- For example, earlier versions of some containers used a thread pool and allocated threads-per-client socket connection and recycled used threads once connections closed. Of course, this means that there is a cap to the number of clients that can be supported with this approach since after a few hundred threads, there can be severe context switching. This model has been abandoned for good reason in newer versions of the same containers. Most application servers and containers now provide the thread-per-request model where each HTTP request may be read and processed by a thread from a thread-pool and after processing of the request, the thread is recycled back. But this goes to show that not all application servers / containers are made equal.
- The mechanism used by the server to read the request as part of the socket communication may also vary. Servers can adopt Native IO or Java NIO mechanisms to implement either the reactor pattern or the proactor pattern. The proactor pattern is more sophisticated, scalable and efficient than its reactor counterpart. True proactor implementations require extensive OS support and Native IO. Using Java NIO’s non-blocking read, a near-Proactor implementation can be achieved.
As in the reactor approach, the thread-pool invokes the Servlet’s threads but the read is actually being done from an in-memory buffer rather than the client socket channel.
Let us compare the two approaches.
In the reactor variation, since the application thread pool is reading from the actual socket, one saves on the memory consumed. There is no buffering up of data except for the actual request data that will be used by the application. When one is concerned about the possible memory consumption due to unknown request sizes, this would be an optimal approach.
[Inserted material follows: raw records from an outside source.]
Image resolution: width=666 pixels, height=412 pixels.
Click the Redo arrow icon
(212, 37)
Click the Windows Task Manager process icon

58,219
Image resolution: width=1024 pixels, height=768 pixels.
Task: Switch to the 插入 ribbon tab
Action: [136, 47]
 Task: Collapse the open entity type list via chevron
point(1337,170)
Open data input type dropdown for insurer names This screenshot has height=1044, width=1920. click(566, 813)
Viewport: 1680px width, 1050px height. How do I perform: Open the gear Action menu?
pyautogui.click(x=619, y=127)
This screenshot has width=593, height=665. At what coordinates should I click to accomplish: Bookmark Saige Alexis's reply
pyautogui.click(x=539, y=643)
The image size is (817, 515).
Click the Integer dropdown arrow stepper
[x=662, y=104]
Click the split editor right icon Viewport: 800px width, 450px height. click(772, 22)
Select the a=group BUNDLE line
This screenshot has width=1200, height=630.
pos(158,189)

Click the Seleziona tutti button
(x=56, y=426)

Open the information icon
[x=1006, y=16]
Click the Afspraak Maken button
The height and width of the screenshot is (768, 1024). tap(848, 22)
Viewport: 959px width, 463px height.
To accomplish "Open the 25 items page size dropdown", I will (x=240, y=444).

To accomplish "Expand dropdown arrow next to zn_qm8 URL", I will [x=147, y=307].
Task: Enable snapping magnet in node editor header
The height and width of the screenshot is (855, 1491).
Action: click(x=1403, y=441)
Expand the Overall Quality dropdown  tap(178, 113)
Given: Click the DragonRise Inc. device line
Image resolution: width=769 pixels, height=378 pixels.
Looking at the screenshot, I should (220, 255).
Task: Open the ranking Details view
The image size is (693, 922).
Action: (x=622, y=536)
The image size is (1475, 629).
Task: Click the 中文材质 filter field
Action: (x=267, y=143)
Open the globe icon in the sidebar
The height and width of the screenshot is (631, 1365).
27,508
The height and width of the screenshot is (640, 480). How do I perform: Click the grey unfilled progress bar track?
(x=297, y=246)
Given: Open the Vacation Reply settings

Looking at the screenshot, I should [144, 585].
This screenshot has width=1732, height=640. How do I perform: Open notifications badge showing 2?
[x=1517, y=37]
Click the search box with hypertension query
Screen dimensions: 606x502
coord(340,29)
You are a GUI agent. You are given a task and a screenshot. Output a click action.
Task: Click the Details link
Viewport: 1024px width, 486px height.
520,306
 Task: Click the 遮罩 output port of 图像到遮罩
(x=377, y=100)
On the down-side, consider that the clients are sending data to the server over a fragile medium with low bandwidth like GPRS. I happen to have some experience developing server-side communicators for GPRS. GPRS actually uses unused time division multiple access (TDMA) slots of a GSM system to transfer data, for example, when there are gaps and pauses in speech. This means that the transfer of data can happen very slowly depending on the voice traffic and moreover, it would arrive in bursts rather than a complete packet. The time gap between bursts of data is arbitrary, depending on the availability of time slots. So, if the reading is done by the Servlet in the context of the thread-pool, a precious container thread gets blocked till more data can arrive on the socket. This can bring down the scalability of the application. So, for low bandwidth transportation mediums, such a server could prove sub-optimal.
In comparison, the proactor variation would have much better throughput and scalability for low-bandwidth transport mediums since the event de-multiplexer part would take care to buffer up data in memory and the thread-pool would read and process completed requests from in-memory buffers. On the down-side, this may be unnecessary when you are assured of excellent bandwidth on your LAN or WAN and would be sub-optimal if you have memory constraints. Of course, this would require very careful implementation of the container or server with stringent memory handling and timeouts and users of such containers may have to read the documentation very carefully to configure optimally. If not, it could even lead to memory leaks.
Most Application Servers/Servlet Containers actually use the reactor pattern, because most web-site based applications can assume good bandwidth from clients and keeping in view the hazards of inefficient memory management. Personally, I was hit by this behavior when I used Weblogic8.1 Application Server and its Servlet Container for handling HTTP POST data from GPRS based clients.
In general, for designing server-side applications which only use HTTP as a transport medium, I would recommend using a proactor pattern-based approach. To handle memory constraints, a proper timeout mechanism should be implemented to detect idling of clients and cleanup buffers.